C'était espérer trop tôt. Hier mercredi Obama s'est réveillé en annonçant au monde que la virilité stratégique venait de lui revenir. Il avait pris de grandioses décisions. Tout d'abord, ne pas envoyer de troupes américaines sur le terrain. Trop dangereux et mal vu de son électorat. Par contre tenter de former une coalition hétéroclite de pays arabes ayant quelque chose à craindre de la formation d'un émirat renforcé 1) Bonne idée mais qui restera sans doute lettre morte compte tenu des importants effectifs de djihadistes opérant dans chacun de ces Etats, djihadistes que les gouvernements auront tous une raison ou une autre de ménager. Compte tenu par ailleurs des intérêts divergent opposant les membres de cette coalition, notamment les pétro-monarchies aux autres états.
Pour assurer l'ardeur combattante de ces gouvernements, il s'engage à leur apporter des aides diverses, en dollars et en armements, qui se retrouveront très vite, au terme des parcours tortueux caractérisant l'Orient compliqué, aux mains des militants de l'EIIL.
Faire tomber Bashar al Assad
Enfin, cerise sur le gâteau, Obama a fait connaître son intention de continuer à équiper en armes les milices hétéroclites qui combattent Bashar al Assad. Ainsi serait renversé le seul chef d'Etat capable, en sa qualité d'alaouite, de contrer le cocktail de sunnites et de chiites qui tentent actuellement de constituer le califat. Bien entendu, en cas de succès de la brillante manoeuvre tentée par Obama, la chute de Bashar se traduirait immédiatement par un fleuron syrien s'ajoutant au califat en formation.
Évidemment, Obama, dans sa nouvelle et brillante stratégie, n'a tenu aucun compte de la nécessité d'une concertation avec les deux acteurs incontournables dans la région que sont l'Iran et la Russie, par ailleurs « amies « de Bashar. Il est très prévisible que celles-ci verront d'un oeil moins que favorable se mettre en place la nouvelle stratégie d'Obama.

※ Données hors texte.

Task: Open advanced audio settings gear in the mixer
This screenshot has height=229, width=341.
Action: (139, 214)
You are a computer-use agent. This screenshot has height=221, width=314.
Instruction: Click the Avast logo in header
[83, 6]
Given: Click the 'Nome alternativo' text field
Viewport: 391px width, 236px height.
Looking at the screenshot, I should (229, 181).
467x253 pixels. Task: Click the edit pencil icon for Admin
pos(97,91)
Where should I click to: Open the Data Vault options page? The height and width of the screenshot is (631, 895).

L'Iran, la Russie et sans doute en arrière plan la Chine ne peuvent pas se réjouir du premier effet qu'elle aura, le recrutement accéléré de « bataillons d'égorgeurs » résultant de l'aura ainsi donné par Obama aux califes et futurs califes: faut-il qu'ils soient guidés par Allah pour justifier à eux seuls l'entrée en guerre de la première puissance militaire du monde – dont soit dit en passant, les frappes aériennes et les drones continueront à tuer plus de civils que de militants, comme cela fut toujours le cas. Et quel renommée aussi dans les banlieues européennes.

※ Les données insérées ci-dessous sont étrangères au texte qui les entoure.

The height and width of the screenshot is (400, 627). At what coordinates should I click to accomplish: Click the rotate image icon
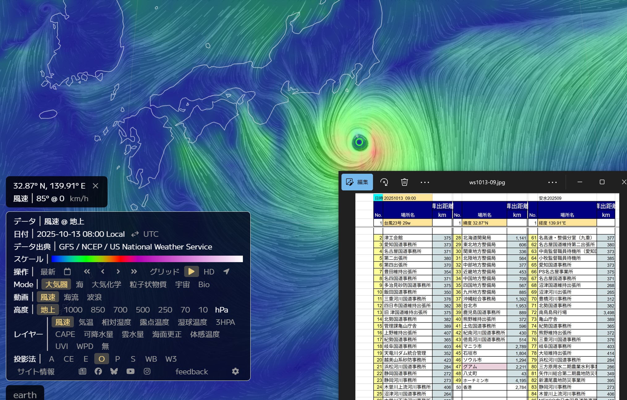pos(384,182)
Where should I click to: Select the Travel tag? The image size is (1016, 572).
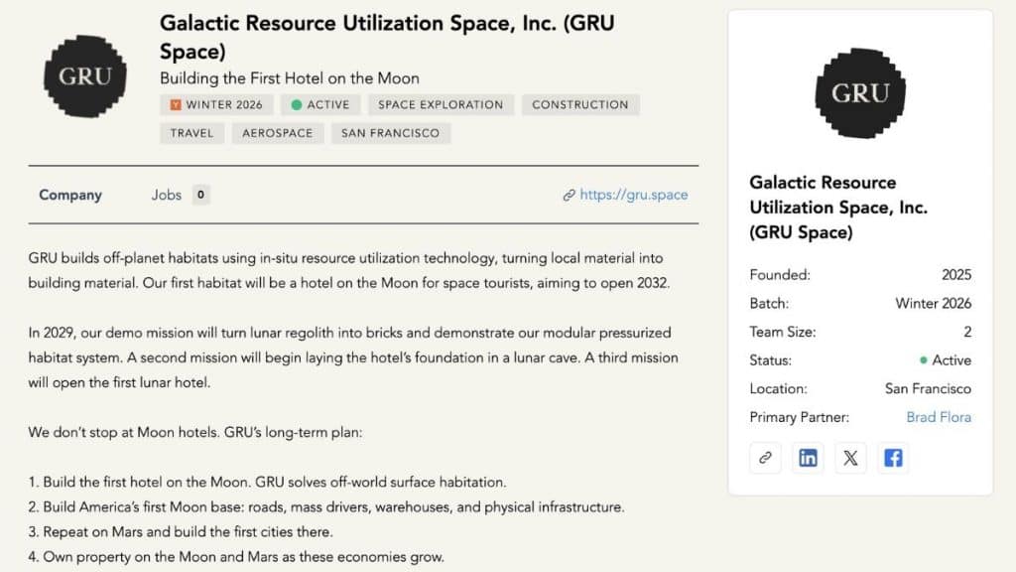tap(191, 132)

Obama, au moins dans sa déclaration officielle, n'a pas indiqué quels appuis allait recueillir la « guerre implacable » qu'il souhaitat mener de la part de ses « alliés » européens. Sans doute compte-t-il sur l'enthousiasme de ses plus fidèles disciples, dont la France, pour envoyer aussi des armes voire des hommes sur le terrain. Nous attendons avec curiosité ce que pourra dire ou ne pas dire à ce sujet le président français, lors de sa petite promenade de santé en Irak.

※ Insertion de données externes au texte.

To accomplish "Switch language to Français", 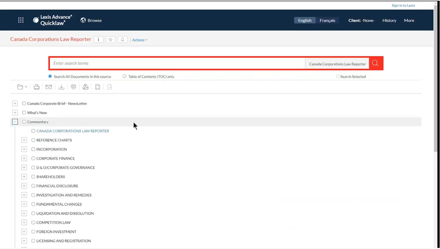I will pos(327,20).
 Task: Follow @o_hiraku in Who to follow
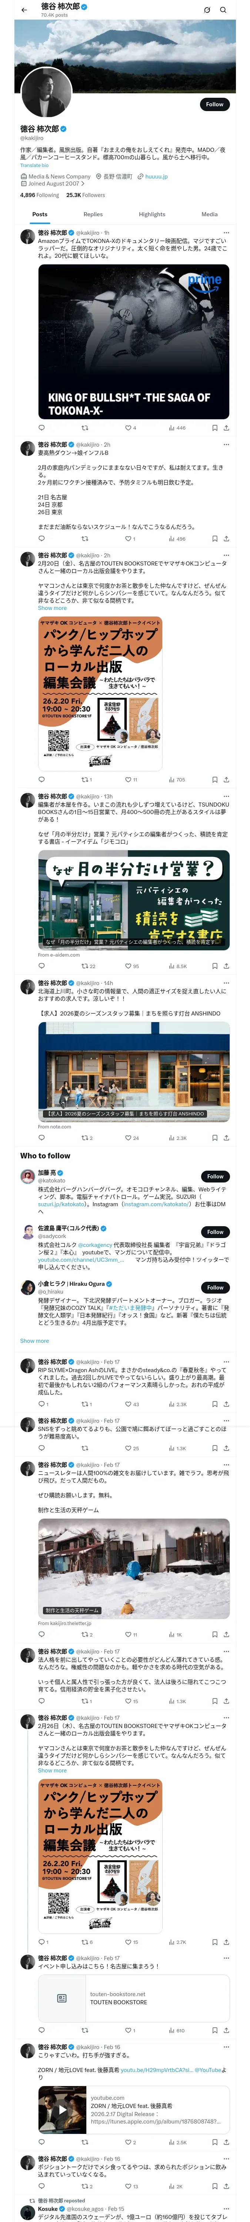click(215, 1287)
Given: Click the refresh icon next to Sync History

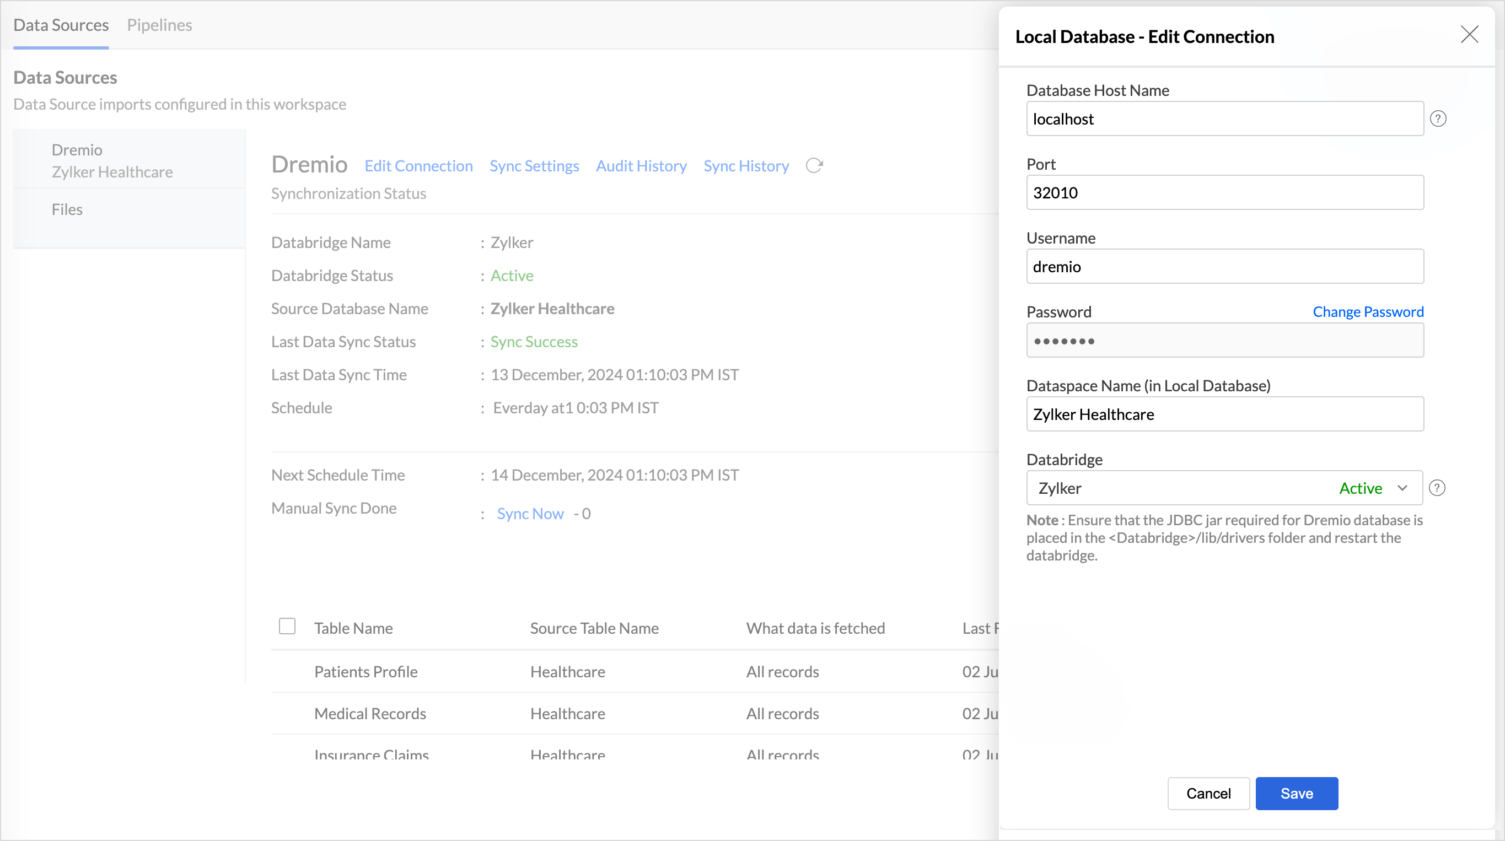Looking at the screenshot, I should [x=814, y=166].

1) L'infatigable John Kerry en fait actuellement le tour. Il s'agit des Arabie saoudite, Bahrein, Emirats arabes Unis, Koweit, Oman, Qatar, Liban, Egypte, Jordanie, Irak et Turquie. Bon courage.
Post scriptum au 12/09
Que faudrait-il faire alors contre l' « Etat » islamique ?
C'est la question que nous posent des correspondants. Faut-il laisser l'EIIL s'étendre indéfiniment? Que proposez-vous de faire? L'Amérique est certes responsable de la détérioration de la situation au Moyen-Orient. Mais devrait-elle rester maintenant les bras croisés?
Notre réponse se doit d'être prudente. Néanmoins elle est déjà esquissée dans l'article. Obama aurait du, au lieu de décider tout seul, se concerter avec la Russie, l'Iran, l'Europe et même Bashar al Assad. Une guerre à l'EIIL s'impose nécessairement, avec des troupes sur le terrain – et pas seulement avec des frappes aériennes.
Mais il faut pour ceci, même si cela demande un peu de temps, s'entendre avec de vrais alliés pour mettre en place un contingent international. Il n'interviendrait pas seulement au nom d'Obama, qui est devenu un repoussoir, mais des différents Etats cités-ci dessus, qui ont des intérêts communs à défendre.
Il faut certes aussi s'appuyer sur des Etats dits musulmans, à condition qu'ils soient sérieux: Turquie, Egypte, Liban par exemple. Mais pas sur des régimes pourris qui inondent de pétro-dollars, pour s'en faire des alliés, les pires djihadistes.